• THE TASK
Would you copy the entries that follow exactly, leaving out every picture?

• EXERCISE INPUTS
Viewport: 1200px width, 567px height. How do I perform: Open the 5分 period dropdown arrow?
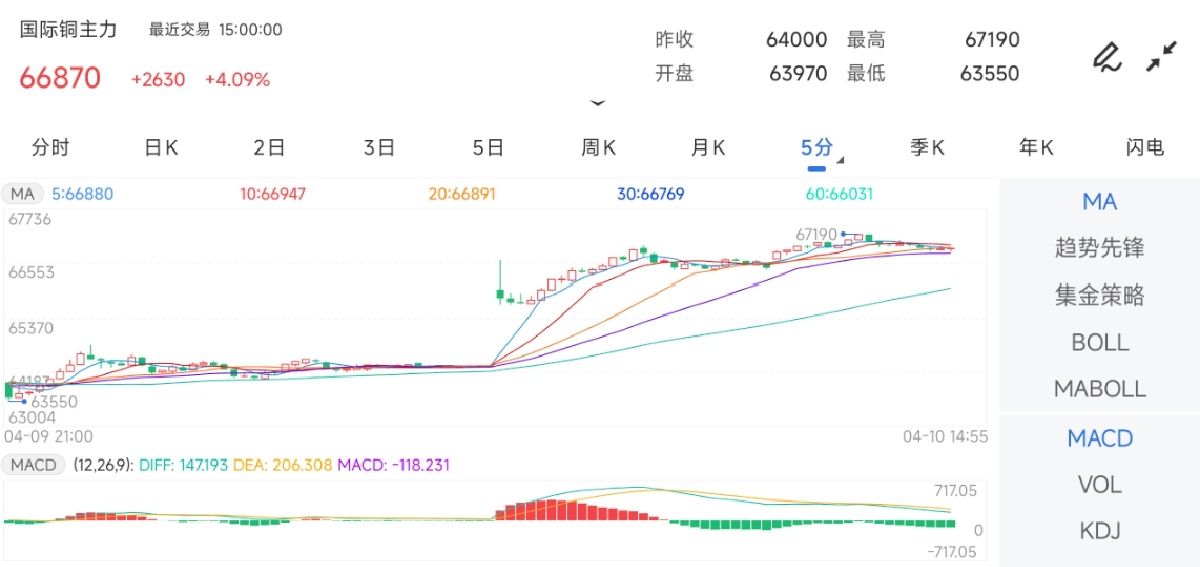tap(840, 160)

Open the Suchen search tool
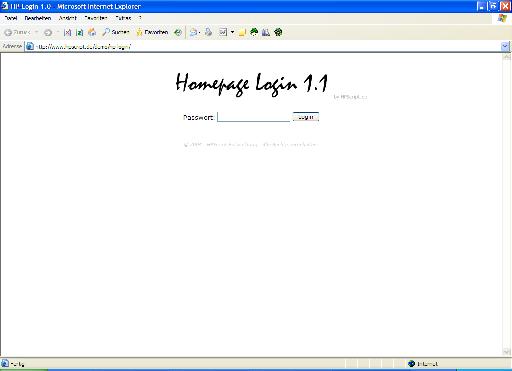pyautogui.click(x=116, y=32)
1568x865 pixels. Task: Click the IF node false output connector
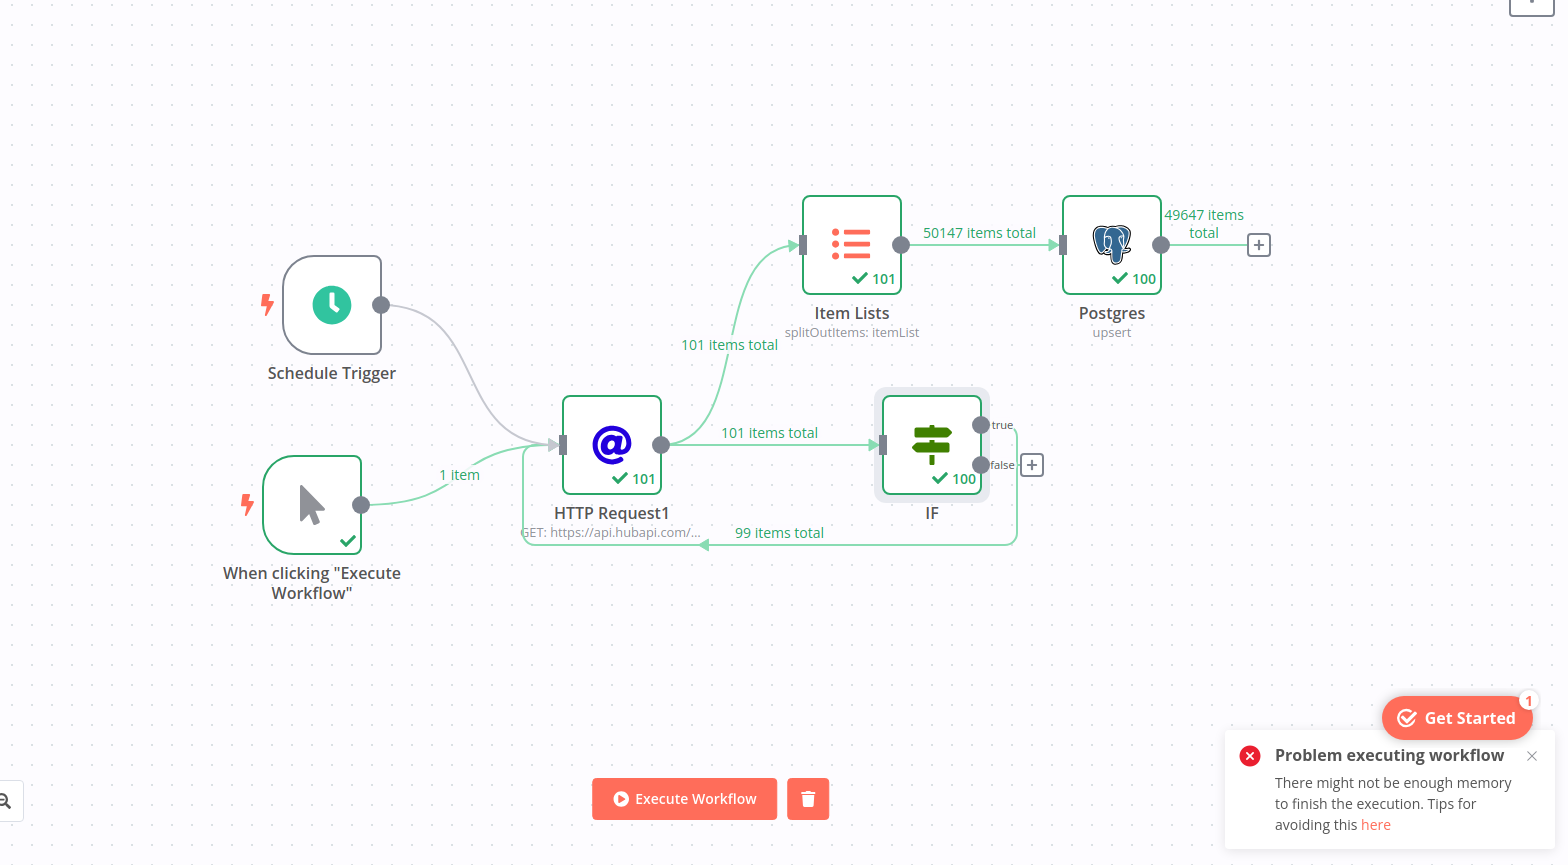[x=981, y=465]
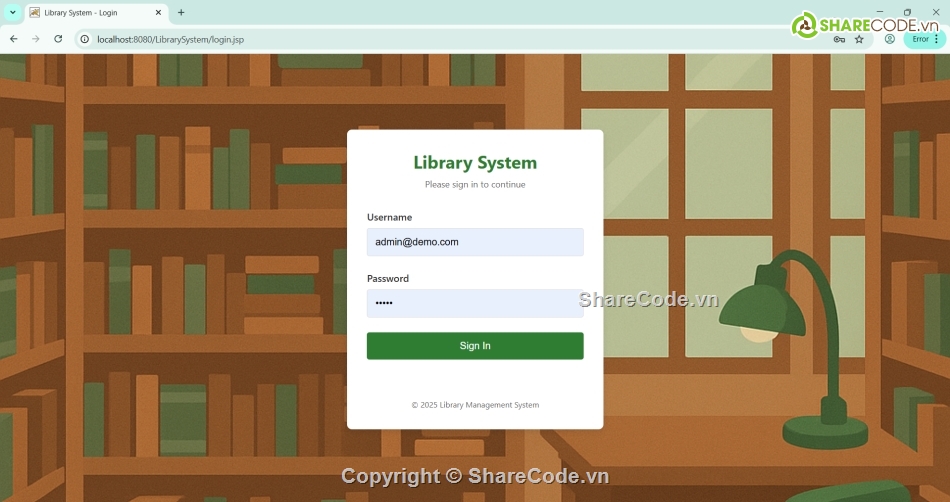Viewport: 950px width, 502px height.
Task: Reload the login page
Action: pyautogui.click(x=58, y=39)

• OUTPUT FOR THIS TASK
Viewport: 1200px width, 567px height. How do I perform: Open the 5分 period dropdown arrow?
tap(840, 160)

Open the Suchen search tool
pyautogui.click(x=116, y=32)
1568x865 pixels. Task: Click the IF node false output connector
[x=981, y=465]
Viewport: 950px width, 502px height.
Task: Reload the login page
Action: pyautogui.click(x=58, y=39)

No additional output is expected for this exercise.